Though conventional relational database management technologies have supported interactive querying for years, Dremel offers far greater scalability and speed, contends Google. Thousands of users at Google operations use Dremel for a variety of applications, such as analyzing crawled web documents, tracking installation data for Android applications, crash reporting and for maintaining disk I/O statistics for hundreds of thousands of disks.
Dremel, though, isn't a replacement for MapReduce and Hadoop, said Ju-kay Kwek, product manager of Google's recently-launched BigQuery hosted big data analytics service based on Dremel. Google uses Dremel in conjunction with MapReduce, he said. Hadoop MapReduce is used to prepare, clean, transform and stage massive amounts of server log data, and then Dremel is used to analyze the data.
Hadoop and Dremel are distributed computing technologies, but each was built to address very different problems, Kwek said. For example, if Google were trying to troubleshoot a problem with its Gmail service, it would need to look through massive volumes of log data to pinpoint the issue quickly.

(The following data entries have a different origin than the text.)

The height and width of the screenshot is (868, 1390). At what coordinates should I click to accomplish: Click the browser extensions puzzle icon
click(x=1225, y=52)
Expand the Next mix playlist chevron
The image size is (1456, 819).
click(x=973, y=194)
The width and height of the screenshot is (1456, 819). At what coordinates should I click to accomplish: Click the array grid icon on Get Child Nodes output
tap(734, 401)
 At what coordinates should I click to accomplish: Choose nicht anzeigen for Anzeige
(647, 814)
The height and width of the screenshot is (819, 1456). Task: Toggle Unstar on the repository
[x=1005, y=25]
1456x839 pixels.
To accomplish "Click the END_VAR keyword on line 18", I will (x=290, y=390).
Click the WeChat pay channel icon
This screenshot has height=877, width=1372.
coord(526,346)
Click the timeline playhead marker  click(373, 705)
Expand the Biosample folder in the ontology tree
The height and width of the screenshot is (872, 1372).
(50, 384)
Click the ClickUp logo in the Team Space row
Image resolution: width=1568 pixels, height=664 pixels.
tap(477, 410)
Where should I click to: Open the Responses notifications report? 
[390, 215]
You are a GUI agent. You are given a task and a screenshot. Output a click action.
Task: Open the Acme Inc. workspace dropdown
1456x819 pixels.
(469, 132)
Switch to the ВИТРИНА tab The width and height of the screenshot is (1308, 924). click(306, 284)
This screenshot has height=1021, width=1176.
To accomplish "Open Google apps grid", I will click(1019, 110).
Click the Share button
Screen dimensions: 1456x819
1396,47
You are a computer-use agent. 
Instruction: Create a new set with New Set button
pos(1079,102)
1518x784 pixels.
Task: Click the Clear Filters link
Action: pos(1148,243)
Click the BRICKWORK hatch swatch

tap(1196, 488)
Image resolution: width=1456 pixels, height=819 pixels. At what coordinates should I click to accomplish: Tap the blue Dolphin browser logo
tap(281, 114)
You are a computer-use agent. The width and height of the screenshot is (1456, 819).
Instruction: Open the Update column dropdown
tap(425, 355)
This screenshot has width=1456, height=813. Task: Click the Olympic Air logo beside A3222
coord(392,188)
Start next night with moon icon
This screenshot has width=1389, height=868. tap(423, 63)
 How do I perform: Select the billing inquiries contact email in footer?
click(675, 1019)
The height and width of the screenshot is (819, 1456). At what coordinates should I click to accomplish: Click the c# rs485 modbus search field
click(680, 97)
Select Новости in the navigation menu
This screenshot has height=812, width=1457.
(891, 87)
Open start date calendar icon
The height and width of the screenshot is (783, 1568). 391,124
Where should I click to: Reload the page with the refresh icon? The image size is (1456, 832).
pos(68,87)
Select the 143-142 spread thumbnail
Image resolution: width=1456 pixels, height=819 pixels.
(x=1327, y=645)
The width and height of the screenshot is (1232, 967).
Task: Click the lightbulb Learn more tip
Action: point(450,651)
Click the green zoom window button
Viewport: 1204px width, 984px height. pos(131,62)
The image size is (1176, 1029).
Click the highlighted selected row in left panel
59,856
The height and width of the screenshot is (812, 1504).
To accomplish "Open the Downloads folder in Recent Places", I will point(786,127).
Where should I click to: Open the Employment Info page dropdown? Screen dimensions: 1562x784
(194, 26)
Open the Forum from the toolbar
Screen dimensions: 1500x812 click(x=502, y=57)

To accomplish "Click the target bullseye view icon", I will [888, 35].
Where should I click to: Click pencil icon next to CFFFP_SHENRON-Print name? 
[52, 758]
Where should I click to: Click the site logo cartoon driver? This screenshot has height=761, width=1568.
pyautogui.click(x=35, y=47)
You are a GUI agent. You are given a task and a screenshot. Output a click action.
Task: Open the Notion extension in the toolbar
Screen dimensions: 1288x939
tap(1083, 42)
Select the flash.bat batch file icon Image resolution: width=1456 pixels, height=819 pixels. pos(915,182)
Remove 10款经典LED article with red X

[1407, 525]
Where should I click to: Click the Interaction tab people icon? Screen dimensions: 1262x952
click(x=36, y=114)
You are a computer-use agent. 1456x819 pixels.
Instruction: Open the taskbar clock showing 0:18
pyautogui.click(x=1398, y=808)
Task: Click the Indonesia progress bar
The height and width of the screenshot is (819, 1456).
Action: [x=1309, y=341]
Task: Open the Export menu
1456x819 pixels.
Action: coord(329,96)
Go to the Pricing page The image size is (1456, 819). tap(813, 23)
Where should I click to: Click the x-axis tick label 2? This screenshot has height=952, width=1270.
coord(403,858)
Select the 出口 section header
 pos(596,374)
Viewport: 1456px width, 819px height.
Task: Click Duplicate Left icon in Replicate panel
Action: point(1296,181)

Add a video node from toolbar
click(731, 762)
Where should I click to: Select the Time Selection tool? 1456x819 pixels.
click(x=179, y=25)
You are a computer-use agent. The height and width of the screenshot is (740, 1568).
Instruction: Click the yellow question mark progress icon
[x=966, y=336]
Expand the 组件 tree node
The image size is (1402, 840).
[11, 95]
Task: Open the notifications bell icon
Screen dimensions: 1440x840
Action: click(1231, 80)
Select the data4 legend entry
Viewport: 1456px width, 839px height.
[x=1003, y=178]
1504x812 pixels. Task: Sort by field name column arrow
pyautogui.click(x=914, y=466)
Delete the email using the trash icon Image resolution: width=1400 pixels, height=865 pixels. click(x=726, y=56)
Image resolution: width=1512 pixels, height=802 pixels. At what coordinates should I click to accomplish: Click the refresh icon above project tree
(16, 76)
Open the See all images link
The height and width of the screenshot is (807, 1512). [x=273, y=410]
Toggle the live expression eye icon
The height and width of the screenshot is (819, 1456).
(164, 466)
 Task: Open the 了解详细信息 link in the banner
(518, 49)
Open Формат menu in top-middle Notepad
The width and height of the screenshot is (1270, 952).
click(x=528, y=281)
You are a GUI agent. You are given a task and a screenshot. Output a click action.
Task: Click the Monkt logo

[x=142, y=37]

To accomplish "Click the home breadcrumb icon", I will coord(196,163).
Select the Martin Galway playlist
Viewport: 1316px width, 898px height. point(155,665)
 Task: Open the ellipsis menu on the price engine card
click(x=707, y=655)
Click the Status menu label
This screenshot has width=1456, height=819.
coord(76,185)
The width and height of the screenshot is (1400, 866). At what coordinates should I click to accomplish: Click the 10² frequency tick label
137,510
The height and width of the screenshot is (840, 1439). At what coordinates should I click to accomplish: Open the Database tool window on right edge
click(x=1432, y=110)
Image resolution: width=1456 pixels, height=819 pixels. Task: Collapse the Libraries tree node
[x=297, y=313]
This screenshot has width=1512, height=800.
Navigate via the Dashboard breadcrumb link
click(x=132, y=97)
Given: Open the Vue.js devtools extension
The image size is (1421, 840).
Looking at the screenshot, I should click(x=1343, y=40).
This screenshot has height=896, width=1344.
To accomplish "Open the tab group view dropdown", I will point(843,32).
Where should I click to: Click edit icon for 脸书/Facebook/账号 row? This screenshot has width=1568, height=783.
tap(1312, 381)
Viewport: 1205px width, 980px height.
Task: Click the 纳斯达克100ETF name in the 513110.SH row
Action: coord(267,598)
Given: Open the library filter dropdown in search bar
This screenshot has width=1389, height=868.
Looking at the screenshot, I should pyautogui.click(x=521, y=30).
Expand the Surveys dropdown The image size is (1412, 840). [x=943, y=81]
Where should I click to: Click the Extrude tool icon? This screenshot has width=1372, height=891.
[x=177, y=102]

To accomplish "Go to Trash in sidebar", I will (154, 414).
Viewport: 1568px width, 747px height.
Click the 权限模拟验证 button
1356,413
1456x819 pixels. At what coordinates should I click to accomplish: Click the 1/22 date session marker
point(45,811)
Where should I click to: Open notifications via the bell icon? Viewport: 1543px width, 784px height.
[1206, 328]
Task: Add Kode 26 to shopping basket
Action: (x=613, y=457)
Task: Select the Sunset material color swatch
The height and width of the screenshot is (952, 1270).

"Gmail has 450 million users. If every user had several hundred interactions with Gmail think of the number of events and interaction we would have to log," Kwek said. "Dremel allows us to go into the system and start to interrogate those logs with speculative queries," Kwek said. A Google engineer could say, "show me all the response times that were above 10 seconds. Now show it to me by region," Kwek said. Dremel allows engineers to very quickly pinpoint where the slowdown was occurring, Kwek said.
"Dremel distributes data across many, many machines and it distributes the query to all of the servers and asks each one 'do you have my answer?' It then aggregates it and gets back the answer in literally seconds."
Using Hadoop and MapReduce for the same task would take longer because it requires writing a job, launching it and waiting for it to spread across the cluster before the information can be sent back to a user. "You can do it, but it's messy. It's like trying to use a cup to slice bread," Kwek said.
The same kind of data volumes that pushed Google to Dremel years ago have started emerging in some mainstream enterprise organizations as well, Kwek said.
Companies in the automobile, pharmaceutical, logistics and financial services industries are constantly inundated with data and are looking for tools to help them quickly query and analyze it.
Google's hosted BigQuery analytics service is being positioned to take advantage of the need for new big data technologies. In fact, said Gartner analyst Rita Sallam, the Dremel-based hosted service could be a game changer for big data analytics.
The service allows enterprises to interactively query massive data sets without having to buy expensive underlying analytics technologies, Sallam said. Business can explore and experiment with different data types and different data volumes at a fraction of what it would cost to buy a enterprise data analytics platform, she said.
The real noteworthy aspect of BigQuery is not its underlying technology, but its potential to cut IT costs at large companies, she said. "It offers a much more cost effective way to analyze large sets of data," compared to traditional enterprise data platforms "It really has a potential to change the cost equation and allow companies to experiment with their big data," Sallam said.
Major vendors of business intelligence products, including SAS Institute, SAP, Oracle, Teradata and Hewlett-Packard Co., have been rushing to deliver tools that deliver improved data analytics capabilities. Like Google, most of these vendors see Hadoop platform mainly as a massive data store for preparing and staging multi-structured data for analysis by other tools.